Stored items
------------------------
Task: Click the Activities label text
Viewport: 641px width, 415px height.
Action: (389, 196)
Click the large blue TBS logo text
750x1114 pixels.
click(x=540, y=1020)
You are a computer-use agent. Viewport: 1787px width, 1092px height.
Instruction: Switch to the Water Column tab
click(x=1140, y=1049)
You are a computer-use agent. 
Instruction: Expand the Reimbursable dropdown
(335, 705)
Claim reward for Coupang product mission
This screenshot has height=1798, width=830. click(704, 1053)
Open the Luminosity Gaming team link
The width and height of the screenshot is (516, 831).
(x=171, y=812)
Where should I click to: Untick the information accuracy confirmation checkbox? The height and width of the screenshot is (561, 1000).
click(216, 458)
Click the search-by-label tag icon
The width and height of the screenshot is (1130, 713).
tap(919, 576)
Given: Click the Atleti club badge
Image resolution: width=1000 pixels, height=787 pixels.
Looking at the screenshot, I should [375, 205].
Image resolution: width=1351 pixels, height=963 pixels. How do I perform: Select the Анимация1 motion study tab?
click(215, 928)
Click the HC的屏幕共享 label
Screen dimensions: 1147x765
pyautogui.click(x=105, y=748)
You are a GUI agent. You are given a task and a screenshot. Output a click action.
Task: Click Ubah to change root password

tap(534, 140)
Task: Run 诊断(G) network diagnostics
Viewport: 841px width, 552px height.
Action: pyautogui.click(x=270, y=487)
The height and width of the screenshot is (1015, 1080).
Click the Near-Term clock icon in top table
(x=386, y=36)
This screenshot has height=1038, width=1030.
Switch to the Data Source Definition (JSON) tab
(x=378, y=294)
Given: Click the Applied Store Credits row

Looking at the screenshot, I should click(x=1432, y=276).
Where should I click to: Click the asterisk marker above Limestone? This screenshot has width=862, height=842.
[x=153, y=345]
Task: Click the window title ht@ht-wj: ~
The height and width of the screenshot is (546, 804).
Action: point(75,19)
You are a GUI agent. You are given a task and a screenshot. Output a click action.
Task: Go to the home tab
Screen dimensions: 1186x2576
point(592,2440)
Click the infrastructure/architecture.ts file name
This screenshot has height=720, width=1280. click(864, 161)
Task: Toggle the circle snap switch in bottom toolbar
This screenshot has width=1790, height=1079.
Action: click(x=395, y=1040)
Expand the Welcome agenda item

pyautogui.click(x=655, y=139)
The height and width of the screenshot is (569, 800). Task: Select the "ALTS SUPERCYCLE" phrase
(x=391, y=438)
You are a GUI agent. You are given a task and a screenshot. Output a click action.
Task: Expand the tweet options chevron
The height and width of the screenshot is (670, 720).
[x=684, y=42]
------------------------
## Directions for this task
Make a list of all lines in the data that contain "computer".

## The answer
You are a computer-use agent. Viewport: 1787px width, 1092px height.
You are a computer-use agent. 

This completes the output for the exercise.